Task instructions:
Everything from the line containing "Click the 天井 ceiling label on oscillator" to the last line of the records must be returned verbatim; nothing else belongs in the output.
^^^^^^^^
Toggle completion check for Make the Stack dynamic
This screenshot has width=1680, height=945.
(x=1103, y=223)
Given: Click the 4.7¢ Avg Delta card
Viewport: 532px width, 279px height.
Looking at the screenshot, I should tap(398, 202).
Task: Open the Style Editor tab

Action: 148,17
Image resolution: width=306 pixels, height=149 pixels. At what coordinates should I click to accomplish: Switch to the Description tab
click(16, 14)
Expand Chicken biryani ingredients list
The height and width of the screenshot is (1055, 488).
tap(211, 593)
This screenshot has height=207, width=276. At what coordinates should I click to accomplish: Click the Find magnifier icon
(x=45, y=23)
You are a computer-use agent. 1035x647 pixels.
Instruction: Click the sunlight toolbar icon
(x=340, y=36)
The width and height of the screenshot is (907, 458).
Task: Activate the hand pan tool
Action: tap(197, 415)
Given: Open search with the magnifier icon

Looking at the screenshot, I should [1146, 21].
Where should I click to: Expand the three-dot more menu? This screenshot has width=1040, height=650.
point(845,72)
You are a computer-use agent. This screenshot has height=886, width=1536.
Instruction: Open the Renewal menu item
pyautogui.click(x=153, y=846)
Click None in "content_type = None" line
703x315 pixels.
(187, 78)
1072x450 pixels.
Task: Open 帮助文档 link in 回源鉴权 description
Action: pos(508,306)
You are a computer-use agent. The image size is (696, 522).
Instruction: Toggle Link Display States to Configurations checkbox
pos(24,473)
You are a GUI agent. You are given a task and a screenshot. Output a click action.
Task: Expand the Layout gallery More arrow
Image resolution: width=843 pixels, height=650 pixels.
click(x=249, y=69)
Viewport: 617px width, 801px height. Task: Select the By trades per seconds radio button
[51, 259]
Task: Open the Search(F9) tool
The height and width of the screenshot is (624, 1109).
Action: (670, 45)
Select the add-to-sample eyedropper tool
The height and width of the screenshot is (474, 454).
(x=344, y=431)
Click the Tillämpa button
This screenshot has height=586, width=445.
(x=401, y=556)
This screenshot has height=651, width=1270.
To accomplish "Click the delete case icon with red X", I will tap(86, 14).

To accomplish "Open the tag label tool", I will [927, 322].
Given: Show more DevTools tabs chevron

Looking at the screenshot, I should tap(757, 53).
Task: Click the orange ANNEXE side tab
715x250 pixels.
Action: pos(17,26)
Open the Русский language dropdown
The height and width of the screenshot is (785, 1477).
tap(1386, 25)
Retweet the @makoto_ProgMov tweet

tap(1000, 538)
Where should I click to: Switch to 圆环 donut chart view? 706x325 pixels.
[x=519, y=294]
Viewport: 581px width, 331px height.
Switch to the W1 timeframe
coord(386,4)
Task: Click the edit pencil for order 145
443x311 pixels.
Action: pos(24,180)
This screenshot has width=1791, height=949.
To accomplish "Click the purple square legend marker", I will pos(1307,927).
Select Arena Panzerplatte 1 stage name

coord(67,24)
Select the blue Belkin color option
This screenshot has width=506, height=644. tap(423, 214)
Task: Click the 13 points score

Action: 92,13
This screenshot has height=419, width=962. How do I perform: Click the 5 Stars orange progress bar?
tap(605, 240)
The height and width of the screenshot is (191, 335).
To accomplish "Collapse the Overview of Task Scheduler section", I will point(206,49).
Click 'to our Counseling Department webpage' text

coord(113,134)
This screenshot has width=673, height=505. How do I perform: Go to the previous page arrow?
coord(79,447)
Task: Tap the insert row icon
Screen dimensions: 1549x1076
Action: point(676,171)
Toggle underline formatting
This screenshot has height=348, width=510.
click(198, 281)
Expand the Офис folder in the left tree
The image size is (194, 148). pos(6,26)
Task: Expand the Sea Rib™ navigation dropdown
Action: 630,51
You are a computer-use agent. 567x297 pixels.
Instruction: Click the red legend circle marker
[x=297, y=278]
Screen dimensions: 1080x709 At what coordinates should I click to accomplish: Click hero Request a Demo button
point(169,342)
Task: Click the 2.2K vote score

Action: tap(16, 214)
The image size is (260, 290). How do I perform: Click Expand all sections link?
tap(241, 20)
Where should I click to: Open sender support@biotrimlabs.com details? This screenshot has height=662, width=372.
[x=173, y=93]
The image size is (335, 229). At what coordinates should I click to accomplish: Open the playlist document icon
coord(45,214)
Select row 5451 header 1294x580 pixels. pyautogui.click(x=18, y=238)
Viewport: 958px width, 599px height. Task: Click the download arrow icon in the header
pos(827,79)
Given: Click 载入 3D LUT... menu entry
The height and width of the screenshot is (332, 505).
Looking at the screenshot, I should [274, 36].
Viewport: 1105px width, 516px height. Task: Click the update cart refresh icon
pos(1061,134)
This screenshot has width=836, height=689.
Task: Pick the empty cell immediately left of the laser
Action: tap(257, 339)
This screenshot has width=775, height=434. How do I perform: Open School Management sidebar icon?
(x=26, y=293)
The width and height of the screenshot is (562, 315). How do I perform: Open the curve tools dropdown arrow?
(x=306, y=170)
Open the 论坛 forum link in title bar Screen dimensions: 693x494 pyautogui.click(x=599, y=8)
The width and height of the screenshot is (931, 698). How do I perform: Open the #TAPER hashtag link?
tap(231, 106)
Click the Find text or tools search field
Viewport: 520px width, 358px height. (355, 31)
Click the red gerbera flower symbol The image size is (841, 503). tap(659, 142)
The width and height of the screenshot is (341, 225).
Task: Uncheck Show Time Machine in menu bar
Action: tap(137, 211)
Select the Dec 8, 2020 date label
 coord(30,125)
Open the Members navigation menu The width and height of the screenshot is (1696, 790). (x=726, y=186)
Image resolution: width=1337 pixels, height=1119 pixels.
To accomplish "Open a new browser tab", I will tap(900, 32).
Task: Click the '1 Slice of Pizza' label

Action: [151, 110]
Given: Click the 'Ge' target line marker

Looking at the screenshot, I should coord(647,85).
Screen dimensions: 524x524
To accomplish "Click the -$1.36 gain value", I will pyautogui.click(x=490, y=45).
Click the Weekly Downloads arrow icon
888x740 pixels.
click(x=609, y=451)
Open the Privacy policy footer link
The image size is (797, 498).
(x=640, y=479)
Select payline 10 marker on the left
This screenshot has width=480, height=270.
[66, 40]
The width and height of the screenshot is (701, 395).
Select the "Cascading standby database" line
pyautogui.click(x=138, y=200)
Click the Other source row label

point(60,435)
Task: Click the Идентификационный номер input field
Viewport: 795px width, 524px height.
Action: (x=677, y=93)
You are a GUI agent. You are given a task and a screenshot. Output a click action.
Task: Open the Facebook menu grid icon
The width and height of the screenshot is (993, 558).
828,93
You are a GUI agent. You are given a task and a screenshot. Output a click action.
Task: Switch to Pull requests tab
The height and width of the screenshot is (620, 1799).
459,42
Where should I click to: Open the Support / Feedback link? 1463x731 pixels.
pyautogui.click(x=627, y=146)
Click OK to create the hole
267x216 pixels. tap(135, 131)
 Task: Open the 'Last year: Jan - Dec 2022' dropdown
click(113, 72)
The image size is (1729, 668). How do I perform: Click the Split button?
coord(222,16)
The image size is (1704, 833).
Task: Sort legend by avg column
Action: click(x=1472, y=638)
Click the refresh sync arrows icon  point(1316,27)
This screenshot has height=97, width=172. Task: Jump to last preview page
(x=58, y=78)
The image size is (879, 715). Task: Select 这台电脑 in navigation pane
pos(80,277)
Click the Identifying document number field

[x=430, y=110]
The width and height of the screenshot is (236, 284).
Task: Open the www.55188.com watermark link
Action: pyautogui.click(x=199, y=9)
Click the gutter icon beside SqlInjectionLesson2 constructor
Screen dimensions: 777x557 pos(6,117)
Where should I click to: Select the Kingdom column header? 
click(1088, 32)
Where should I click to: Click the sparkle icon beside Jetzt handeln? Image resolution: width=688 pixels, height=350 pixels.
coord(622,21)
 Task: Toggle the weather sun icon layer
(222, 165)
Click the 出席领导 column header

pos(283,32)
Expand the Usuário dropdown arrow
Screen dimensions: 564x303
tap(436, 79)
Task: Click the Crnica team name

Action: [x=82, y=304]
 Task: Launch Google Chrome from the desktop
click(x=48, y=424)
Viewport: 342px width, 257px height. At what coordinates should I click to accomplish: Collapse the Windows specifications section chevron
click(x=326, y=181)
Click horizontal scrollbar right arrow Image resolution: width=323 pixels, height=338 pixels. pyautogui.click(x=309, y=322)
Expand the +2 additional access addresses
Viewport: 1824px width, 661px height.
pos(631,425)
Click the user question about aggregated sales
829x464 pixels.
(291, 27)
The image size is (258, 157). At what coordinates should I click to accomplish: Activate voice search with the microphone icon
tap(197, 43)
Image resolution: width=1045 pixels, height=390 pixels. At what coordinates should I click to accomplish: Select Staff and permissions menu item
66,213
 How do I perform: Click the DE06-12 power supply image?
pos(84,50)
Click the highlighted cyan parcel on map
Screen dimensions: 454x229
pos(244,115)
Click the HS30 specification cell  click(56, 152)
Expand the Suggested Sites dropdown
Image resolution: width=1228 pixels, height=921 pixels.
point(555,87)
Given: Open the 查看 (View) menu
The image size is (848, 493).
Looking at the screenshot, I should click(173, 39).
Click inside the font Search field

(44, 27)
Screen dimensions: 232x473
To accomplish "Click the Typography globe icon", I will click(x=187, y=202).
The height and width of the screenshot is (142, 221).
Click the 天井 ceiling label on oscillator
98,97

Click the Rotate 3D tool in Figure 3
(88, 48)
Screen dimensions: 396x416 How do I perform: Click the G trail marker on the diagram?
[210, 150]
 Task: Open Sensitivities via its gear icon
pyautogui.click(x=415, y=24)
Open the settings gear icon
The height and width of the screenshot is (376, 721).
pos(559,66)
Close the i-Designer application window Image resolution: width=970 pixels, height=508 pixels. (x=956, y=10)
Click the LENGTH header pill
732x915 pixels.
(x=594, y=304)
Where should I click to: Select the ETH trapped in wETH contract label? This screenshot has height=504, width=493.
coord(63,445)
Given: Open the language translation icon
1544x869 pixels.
^^^^^^^^
Solution to the problem:
Click the 天井 ceiling label on oscillator
98,97

Click the Rotate 3D tool in Figure 3
(88, 48)
Screen dimensions: 396x416 How do I perform: Click the G trail marker on the diagram?
[210, 150]
 Task: Open Sensitivities via its gear icon
pyautogui.click(x=415, y=24)
Open the settings gear icon
The height and width of the screenshot is (376, 721).
pos(559,66)
Close the i-Designer application window Image resolution: width=970 pixels, height=508 pixels. (x=956, y=10)
Click the LENGTH header pill
732x915 pixels.
(x=594, y=304)
Where should I click to: Select the ETH trapped in wETH contract label? This screenshot has height=504, width=493.
coord(63,445)
Given: Open the language translation icon
1544x869 pixels.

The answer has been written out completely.